SELECTION:
###
# The Ubuntu Forum Community > Other Discussion and Support > Art & Design >  GIMP: Can someone tell me why this doesn't work?

## The Question

Hello, I am trying to edit a simple gif by making a part of it transparent.  My usual method is this:

Layers > Transparency > Add Alpha Channel.  
Choose Colour Picker and pick the color from the area you want to be transparent.  
Choose Bucket Fill tool, select Colour Erase Mode, Opacity 100%.

This works for a brand new file I create, but doesn't work for this one gif.  The alpha channel gets added fine, but when I Bucket Fill the area, it's like it is just in Normal mode.  The Erase tool will erase to the transparency, but not Bucket Fill.

Also mysteriously, some tools don't work, like Dodge/Burn and Smudge.  When I use these, they don't even come up on the Undo list.  Just nothing happens.

Anyone know what's going on?

----------


## Giant Speck

Image → Mode → RGB

GIF images are set to Indexed by default, which allows for a lot fewer color changes to be made to the image.  By changing the image mode to RGB, you should be able to do what you want to it.
###
EXERCISE TASKS:
A. Rewrite the paragraph of the GIMP thread that begins "This works for a brand new file" as a short bulleted list that keeps its main facts.
B. Echo everything in the GIMP thread from "Hello, I am" down to "not Bucket Fill.", word for word.
C. Carry on the GIMP thread about making part of a gif transparent from the point where it stops.
The data after this GIMP thread isn't needed for the work here.

DATASET SECTION:
###
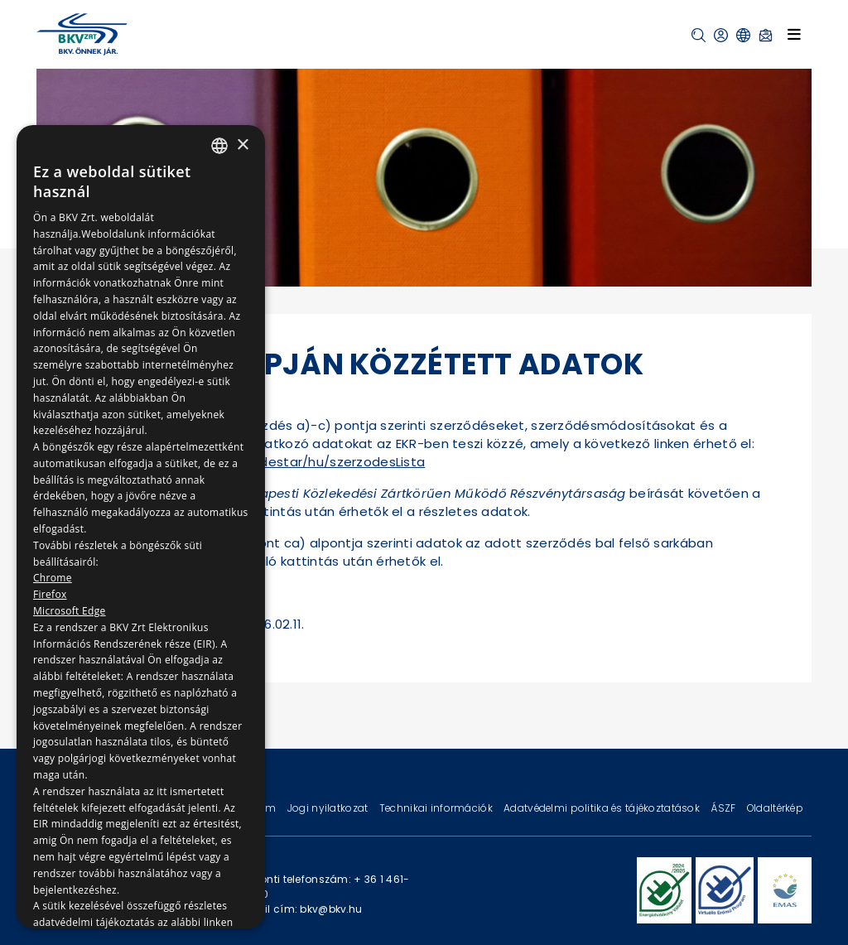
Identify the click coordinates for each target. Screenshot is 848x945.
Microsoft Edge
###
OUTPUTS IN ORDER:
A.
- The method works on a newly created file but not on this one gif.
- The alpha channel is added without any problem.
- Bucket Fill on the area behaves as if it were in Normal mode.
- The Erase tool erases to transparency, but Bucket Fill does not.

B.
Hello, I am trying to edit a simple gif by making a part of it transparent.  My usual method is this:

Layers > Transparency > Add Alpha Channel.  
Choose Colour Picker and pick the color from the area you want to be transparent.  
Choose Bucket Fill tool, select Colour Erase Mode, Opacity 100%.

This works for a brand new file I create, but doesn't work for this one gif.  The alpha channel gets added fine, but when I Bucket Fill the area, it's like it is just in Normal mode.  The Erase tool will erase to the transparency, but not Bucket Fill.

C.
----------


## mkendall

> Image → Mode → RGB


I can confirm that this resolves the issue. Thank you Giant Speck and search function.

----------


## Giant Speck

> I can confirm that this resolves the issue. Thank you Giant Speck and search function.


No problem!  I'm glad I could help.   :Smile:

----------


## xabachay

> Image → Mode → RGB
> 
> GIF images are set to Indexed by default, which allows for a lot fewer color changes to be made to the image.  By changing the image mode to RGB, you should be able to do what you want to it.


Dude - I specifically joined this forum just say - THANK YOU!

I cannot begin to tell you how many times I have spent hours trying to figure out why some images just wouldn't color erase....

Thank you, thank you, thank you!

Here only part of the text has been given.